Output must match the data below exactly from its first line through the line that contains "Révolutionnez votre... (984, 1105)", with no other line.
*** Opening of Material to process ***
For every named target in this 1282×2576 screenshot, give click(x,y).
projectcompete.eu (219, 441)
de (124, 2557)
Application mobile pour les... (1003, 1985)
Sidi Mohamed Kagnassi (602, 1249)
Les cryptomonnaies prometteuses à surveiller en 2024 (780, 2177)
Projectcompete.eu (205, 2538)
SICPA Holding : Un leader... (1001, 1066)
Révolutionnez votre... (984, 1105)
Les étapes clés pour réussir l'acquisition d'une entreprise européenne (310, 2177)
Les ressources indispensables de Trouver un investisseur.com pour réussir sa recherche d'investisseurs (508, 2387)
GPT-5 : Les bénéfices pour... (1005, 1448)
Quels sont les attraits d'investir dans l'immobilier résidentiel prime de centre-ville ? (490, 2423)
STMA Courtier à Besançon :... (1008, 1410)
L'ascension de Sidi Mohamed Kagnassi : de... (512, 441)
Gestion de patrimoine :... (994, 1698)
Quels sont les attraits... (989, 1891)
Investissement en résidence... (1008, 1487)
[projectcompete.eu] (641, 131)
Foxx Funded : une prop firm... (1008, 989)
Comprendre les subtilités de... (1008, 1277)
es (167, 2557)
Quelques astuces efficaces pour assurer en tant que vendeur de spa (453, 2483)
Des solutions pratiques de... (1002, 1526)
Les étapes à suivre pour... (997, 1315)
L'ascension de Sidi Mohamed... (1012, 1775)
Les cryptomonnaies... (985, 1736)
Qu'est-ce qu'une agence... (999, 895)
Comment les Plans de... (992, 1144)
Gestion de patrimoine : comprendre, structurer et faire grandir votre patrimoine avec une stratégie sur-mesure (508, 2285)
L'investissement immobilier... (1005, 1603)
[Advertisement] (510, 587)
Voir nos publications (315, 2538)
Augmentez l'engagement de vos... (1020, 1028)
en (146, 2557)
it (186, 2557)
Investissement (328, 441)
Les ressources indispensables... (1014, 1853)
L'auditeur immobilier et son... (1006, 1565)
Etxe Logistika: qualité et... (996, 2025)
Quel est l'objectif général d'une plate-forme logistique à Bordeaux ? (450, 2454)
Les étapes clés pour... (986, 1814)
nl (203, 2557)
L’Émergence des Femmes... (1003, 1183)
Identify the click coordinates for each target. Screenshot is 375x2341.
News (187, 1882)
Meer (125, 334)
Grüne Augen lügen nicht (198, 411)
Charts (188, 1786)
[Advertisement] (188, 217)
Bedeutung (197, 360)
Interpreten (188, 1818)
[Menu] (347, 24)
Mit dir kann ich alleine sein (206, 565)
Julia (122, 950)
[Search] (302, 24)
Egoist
*** Close of Material to process ***
▶ [Solution to the exercise]
For every named target in this 1282×2576 screenshot, give click(x,y).
projectcompete.eu (219, 441)
de (124, 2557)
Application mobile pour les... (1003, 1985)
Sidi Mohamed Kagnassi (602, 1249)
Les cryptomonnaies prometteuses à surveiller en 2024 (780, 2177)
Projectcompete.eu (205, 2538)
SICPA Holding : Un leader... (1001, 1066)
Révolutionnez votre... (984, 1105)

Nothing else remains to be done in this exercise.